Efficacy of Duloxetine With Arthrocentesis in the Management of TMJ Internal Derangement

J Craniofac Surg. 2024 May 10. doi: 10.1097/SCS.0000000000010266. Online ahead of print.

Abstract

Temporomandibular joint (TMJ) arthrocentesis is one of the most commonly used non-invasive surgical interventions in the treatment of refractory pain and dysfunction associated with internal derangement. Several adjunctive therapies have been used in combination with arthrocentesis in an attempt to increase its efficacy and long-term maintenance. Duloxetine is a selective serotonin and norepinephrine reuptake inhibitor which is used in different chronic pain conditions. This study aimed to assess the efficacy of duloxetine in combination with arthrocentesis compared with arthrocentesis alone. Twenty-eight patients with chronic TMJ pain were included and randomly allocated into 2 groups (control and study groups).

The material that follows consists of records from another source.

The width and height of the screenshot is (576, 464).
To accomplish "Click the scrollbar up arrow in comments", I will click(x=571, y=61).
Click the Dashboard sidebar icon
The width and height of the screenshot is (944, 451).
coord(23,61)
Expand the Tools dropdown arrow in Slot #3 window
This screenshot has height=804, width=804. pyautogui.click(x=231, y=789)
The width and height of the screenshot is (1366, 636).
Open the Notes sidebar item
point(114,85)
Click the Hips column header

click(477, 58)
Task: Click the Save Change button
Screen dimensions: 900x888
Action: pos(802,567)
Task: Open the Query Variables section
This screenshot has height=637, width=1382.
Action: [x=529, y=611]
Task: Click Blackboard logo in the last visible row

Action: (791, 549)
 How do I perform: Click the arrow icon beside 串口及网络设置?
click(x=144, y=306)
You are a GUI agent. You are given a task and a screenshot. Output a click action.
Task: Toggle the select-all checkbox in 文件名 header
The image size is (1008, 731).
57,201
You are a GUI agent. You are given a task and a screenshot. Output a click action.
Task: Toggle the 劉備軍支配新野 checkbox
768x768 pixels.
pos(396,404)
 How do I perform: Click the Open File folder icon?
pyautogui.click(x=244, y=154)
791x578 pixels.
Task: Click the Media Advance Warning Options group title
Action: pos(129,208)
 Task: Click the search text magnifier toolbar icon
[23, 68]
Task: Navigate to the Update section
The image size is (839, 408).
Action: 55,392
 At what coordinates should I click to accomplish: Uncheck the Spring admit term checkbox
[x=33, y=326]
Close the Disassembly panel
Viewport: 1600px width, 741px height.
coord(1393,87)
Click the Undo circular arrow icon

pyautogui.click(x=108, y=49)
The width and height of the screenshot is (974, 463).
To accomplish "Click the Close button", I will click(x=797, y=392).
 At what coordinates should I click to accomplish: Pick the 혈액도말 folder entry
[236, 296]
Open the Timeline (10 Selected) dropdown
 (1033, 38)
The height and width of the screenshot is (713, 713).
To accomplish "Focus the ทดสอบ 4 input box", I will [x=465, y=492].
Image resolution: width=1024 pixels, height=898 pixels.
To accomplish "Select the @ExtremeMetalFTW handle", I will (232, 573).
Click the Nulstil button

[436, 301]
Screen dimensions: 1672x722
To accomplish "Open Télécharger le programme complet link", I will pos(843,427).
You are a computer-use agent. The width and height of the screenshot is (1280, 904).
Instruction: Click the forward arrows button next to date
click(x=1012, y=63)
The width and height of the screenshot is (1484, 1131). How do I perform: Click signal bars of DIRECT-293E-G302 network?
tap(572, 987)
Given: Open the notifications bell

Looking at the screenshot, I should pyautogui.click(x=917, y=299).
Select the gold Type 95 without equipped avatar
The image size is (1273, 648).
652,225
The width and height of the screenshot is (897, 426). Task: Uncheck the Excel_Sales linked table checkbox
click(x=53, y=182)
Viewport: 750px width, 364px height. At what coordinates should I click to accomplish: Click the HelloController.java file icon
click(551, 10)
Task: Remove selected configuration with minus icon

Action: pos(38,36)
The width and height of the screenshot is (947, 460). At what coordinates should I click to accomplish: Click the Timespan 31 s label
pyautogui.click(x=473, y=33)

The control group included patients who underwent TMJ arthrocentesis only, and the study group included patients who underwent arthrocentesis followed by giving duloxetine (30 mg) orally twice daily for 3 months. Pain, maximum mouth opening, and level of anxiety and depression were assessed preoperatively and followed at regular intervals of 1 week, 1 month, 3 months, and 6 months postoperatively. Pain was significantly reduced in both groups at all postoperative intervals and was significantly lower in the study group than the control group at 6 months. Maximum mouth opening increased significantly in both groups, but the difference between them was not significant. Level of anxiety and depression was significantly decreased in both groups, with no statistically significant difference between them. The results of this study indicate that duloxetine in combination with arthrocentesis may provide effective and long-term pain control; however, its use is associated with a higher risk of adverse events.